The pulpit allows us to choose the topic, to set the tone, and to draw others into the discussion.
A lesser-known Aesop fable tells the story of a crow who tried to drink water from a pitcher. Because the pitcher had long, narrow opening, the crow could not get to the water. Tipping the pitcher would spill the water. The crow flew away and returned with a pebble in her beak. She dropped the pebble into the pitcher and the water level rose the slightest bit. After many trips back and forth, and many pebbles later, she had raised the water level high enough to drink. All the animals of the field came and drank, as well.
Sometimes preaching means raising the water level high enough for others to be able to drink the living water. We cannot create more water, but we must find a way serve it to others.
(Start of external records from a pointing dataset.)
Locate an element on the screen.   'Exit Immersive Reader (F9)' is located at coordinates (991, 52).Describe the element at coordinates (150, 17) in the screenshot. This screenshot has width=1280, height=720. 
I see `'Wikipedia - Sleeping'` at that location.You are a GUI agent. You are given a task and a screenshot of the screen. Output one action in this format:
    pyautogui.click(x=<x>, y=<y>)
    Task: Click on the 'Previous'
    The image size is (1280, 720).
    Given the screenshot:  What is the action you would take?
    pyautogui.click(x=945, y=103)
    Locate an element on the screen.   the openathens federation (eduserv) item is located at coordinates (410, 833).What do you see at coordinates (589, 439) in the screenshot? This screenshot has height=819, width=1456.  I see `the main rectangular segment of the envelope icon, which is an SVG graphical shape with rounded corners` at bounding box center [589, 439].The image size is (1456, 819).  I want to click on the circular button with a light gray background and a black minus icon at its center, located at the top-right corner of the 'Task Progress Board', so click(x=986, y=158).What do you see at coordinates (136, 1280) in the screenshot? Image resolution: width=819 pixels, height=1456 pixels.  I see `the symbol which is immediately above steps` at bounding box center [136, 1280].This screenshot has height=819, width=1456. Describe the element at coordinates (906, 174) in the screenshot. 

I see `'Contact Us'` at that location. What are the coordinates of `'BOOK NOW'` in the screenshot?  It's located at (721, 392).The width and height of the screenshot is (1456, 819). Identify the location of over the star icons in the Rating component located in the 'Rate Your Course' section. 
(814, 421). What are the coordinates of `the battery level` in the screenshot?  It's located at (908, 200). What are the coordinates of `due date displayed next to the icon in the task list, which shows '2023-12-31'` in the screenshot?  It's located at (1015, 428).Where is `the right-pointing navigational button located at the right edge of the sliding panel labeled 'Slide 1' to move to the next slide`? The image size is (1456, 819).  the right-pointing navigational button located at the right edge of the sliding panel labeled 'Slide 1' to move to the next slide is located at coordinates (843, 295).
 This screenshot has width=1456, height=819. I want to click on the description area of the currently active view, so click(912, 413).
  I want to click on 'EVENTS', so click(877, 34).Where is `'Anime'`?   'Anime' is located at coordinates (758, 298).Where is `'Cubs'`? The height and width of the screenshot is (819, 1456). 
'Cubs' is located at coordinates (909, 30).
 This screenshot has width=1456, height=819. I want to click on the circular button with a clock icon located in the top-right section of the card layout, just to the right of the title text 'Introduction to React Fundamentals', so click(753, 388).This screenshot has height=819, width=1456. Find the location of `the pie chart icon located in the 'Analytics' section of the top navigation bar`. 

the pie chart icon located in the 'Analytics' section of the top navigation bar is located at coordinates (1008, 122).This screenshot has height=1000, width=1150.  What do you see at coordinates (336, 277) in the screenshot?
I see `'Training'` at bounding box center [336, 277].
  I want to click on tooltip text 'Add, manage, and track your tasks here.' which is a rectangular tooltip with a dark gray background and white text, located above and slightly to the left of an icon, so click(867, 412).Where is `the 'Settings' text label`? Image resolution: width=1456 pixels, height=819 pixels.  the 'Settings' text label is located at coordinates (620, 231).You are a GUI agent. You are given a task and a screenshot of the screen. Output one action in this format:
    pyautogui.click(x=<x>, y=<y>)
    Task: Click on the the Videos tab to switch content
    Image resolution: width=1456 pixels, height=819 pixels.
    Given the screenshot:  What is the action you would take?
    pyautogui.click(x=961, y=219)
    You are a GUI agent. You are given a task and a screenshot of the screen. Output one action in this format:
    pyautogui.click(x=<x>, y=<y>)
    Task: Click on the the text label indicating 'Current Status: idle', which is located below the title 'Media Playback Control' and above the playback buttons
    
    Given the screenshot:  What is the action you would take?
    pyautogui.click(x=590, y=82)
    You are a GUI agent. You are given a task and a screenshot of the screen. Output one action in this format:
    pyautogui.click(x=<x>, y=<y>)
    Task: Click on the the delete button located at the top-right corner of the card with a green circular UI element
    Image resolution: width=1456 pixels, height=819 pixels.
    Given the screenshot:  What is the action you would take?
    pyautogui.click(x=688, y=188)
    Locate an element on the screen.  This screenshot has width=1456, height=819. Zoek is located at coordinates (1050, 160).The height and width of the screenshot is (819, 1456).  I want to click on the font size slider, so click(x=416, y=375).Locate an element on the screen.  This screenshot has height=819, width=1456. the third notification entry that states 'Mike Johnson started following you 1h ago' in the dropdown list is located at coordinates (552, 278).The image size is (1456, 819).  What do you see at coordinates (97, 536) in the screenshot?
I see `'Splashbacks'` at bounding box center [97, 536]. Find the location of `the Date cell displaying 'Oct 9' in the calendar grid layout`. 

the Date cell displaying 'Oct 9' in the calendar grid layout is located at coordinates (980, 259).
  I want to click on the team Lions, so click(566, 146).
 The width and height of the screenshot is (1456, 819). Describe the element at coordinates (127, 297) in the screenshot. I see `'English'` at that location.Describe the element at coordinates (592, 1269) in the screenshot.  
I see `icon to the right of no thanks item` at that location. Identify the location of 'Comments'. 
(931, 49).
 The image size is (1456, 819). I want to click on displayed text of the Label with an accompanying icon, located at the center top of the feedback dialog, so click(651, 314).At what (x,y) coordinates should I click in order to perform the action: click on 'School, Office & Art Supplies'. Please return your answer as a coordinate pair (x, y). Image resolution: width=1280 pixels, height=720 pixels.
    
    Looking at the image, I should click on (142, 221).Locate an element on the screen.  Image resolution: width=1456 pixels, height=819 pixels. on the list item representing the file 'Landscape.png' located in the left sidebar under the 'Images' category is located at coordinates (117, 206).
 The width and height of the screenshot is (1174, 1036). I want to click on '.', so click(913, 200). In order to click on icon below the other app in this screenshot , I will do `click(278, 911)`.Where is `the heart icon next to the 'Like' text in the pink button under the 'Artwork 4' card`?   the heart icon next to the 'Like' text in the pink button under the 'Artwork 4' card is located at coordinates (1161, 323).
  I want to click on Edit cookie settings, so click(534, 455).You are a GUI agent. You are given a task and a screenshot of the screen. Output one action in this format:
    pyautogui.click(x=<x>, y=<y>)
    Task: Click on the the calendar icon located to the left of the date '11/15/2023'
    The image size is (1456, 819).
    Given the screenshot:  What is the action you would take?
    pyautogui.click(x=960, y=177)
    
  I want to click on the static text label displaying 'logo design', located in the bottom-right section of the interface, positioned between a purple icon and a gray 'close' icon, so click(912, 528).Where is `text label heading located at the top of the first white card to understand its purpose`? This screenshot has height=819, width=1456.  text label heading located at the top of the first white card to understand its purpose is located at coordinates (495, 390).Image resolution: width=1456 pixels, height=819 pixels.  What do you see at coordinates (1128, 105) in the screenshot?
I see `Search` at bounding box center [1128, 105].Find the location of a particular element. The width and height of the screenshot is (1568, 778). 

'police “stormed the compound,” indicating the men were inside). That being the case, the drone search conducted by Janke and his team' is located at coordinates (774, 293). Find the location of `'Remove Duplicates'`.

One pebble at a time, one sermon at a time, we bring the life-giving water to others. Some conversations take time—years, maybe, and in some cases decades.
Some sermons call our listeners to action: “Today is the day of salvation!” “Repent, and believe the good news!” These sermons have the power to change lives (and destinies) in an instant. I’m in favor of such preaching, but the local preacher is also a pastor, and the very word pastor means to feed, and a steady diet of salvation-only preaching will leave the people of your church malnourished if they cannot also eat from the rest of the word of God.
When we remain in one church for more than a few months, we discover that the pulpit is not a one-way street. It is the place of conversation with the people we shepherd. The power of the pulpit goes beyond proclamation. The pulpit allows us to choose the topic, to set the tone, and to draw others into the discussion.
And a conversation it is, because after we step down from the pulpit, we are still involved in the lives of our people. In fact, their lives become an indicator of how effective our preaching really is. Do the people who listen to our preaching week after week, year after year, grow in their Christian maturity? Does our preaching go beyond proclaiming the new birth and also provide spiritual food and drink capable of growing the new babes in Christ? It’s a critical question: Do you preach from Sunday to Sunday, or generation to generation?
In fact, the spiritual lives of the people in your church provide excellent feedback regarding the substance and effectiveness of your preaching. The conduct of their lives is better feedback than a simple pat on the back and the weekly phrase, “Good word, Preacher.” The spiritual lives of your people might help you decide what you should preach on next week, or next month, or even for the coming year.
If you choose to stay at one church, you may just find yourself in a ten-year conversation.